最初の緊急事態宣言直前のオープンというハンデもありながら、今年の4月で1周年を迎えた。店内に並んでいるのは、店主の國友洋平さん(36)の目と耳で選ばれたアナログレコードが中心で、一般的なポップスやロックとは一線を画した実験的な作品が多い。
驚かされるのは、ジャンルやアーティスト名を記した仕切り板がないことだ。レコードを探しやすくなることから仕切り板を使う店が多い中、なぜか。
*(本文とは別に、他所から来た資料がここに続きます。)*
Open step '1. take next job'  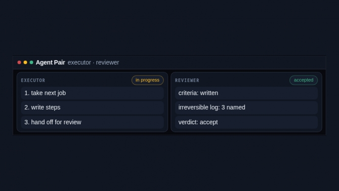coord(92,93)
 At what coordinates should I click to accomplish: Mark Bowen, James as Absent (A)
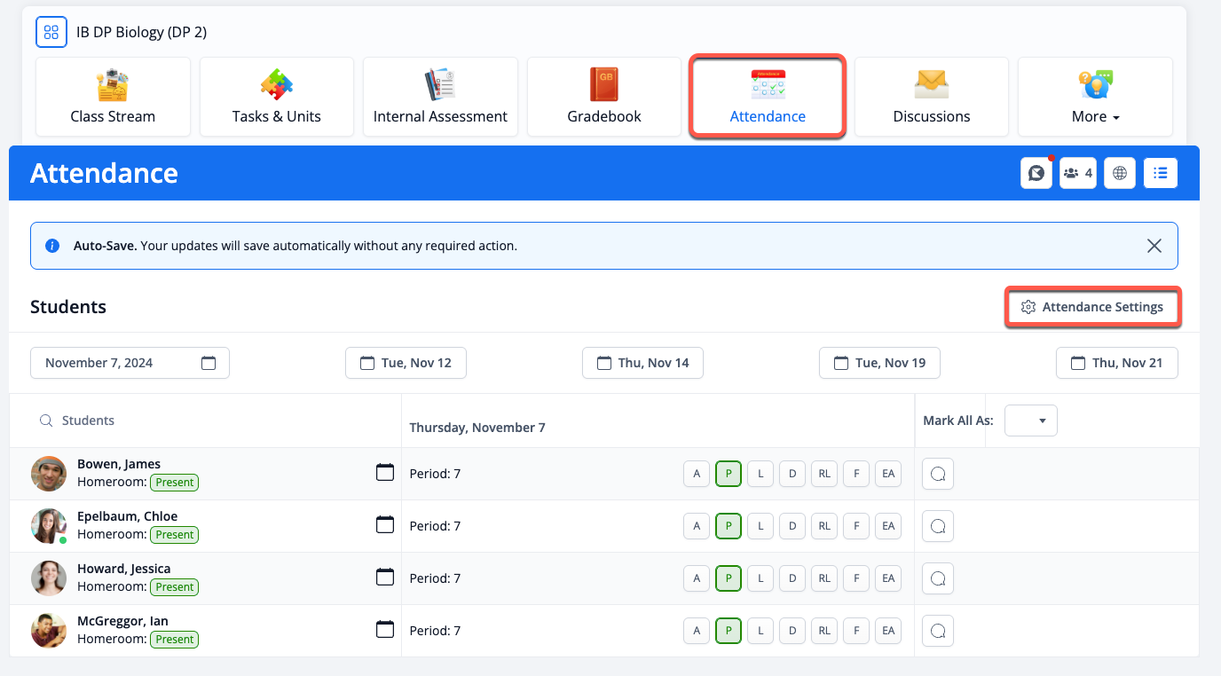click(x=697, y=474)
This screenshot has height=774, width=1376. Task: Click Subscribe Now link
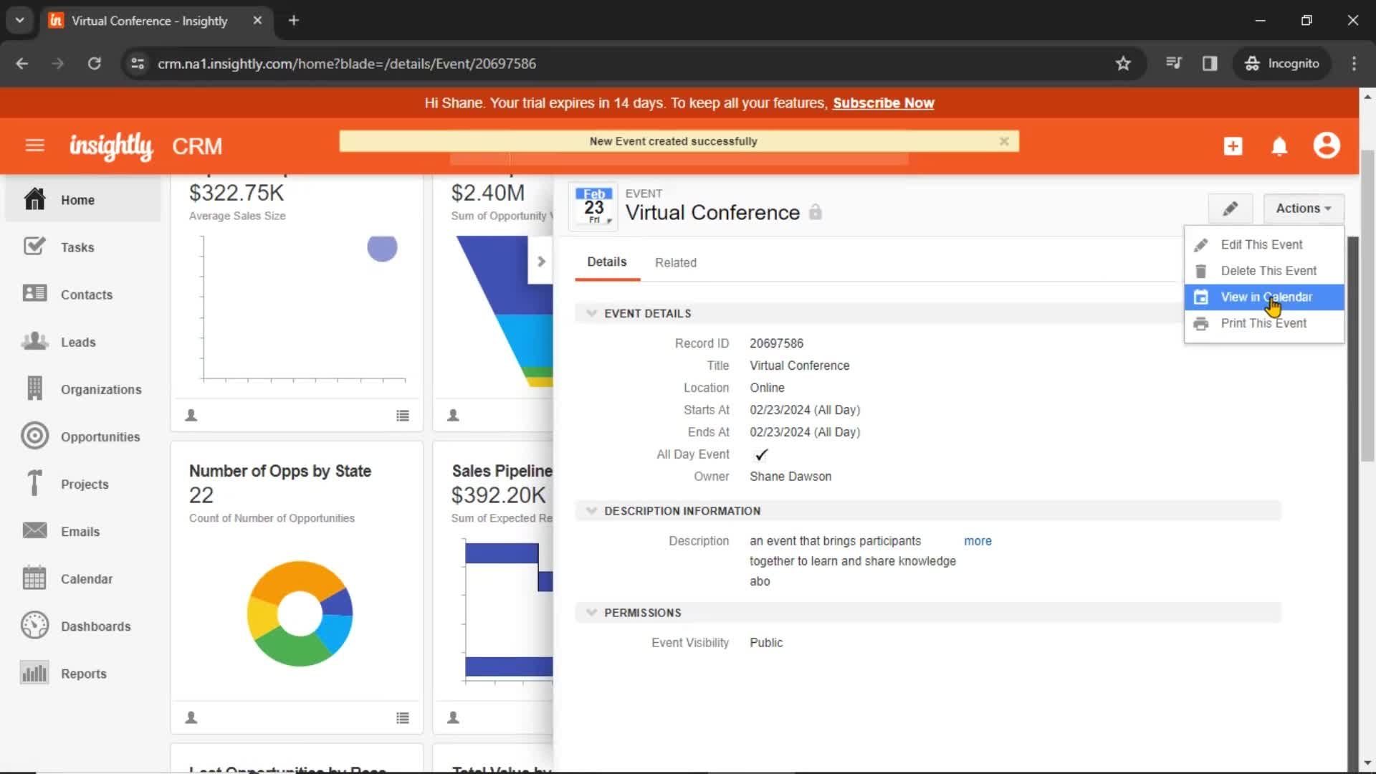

「不親切かなという葛藤はありました。前職のレコード店には(仕切り板が)あったのですが、お客さんは用のあるコーナーしか見なくて、それだと広がりがあまりなくなるんです。面白い音楽の聴き方してる人って、お店のレコードを全部見る。だったらジャンル分けはいらないと思ったんです」(國友さん)
体験で聞く幅が広がる
まだ「一見さんは少ない」そうだが、一方では自分のやり方を貫くこの店のリピーターになる若年層もいるという。
「知らない盤を一枚買って家に帰るまでが楽しかったり、そのときはわからなくてもいつか気に入る瞬間があったりする。そういう体験の集積で音楽を聴く幅は広がっていく。そんなオールドスクールな買い方も若い人たちにさせてあげたい」(同)
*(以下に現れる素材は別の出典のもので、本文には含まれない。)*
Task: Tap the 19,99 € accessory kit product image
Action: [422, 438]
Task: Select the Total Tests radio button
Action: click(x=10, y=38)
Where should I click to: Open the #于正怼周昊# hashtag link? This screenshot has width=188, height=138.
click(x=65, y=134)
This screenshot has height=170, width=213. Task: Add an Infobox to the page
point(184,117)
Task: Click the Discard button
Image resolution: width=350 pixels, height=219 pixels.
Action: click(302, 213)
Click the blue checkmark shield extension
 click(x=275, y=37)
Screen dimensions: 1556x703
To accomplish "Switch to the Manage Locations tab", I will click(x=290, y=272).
アナログレコードが売れている。国内での昨年のレコード売り上げは、CDやカセットを含めた音楽ソフト全体では前年比86.7%であったにもかかわらず、アナログではアルバム112%、シングル105%の増加(サウンドスキャンジャパン調べ)。ここ数年の右肩上がりの傾向は、順調に続いている。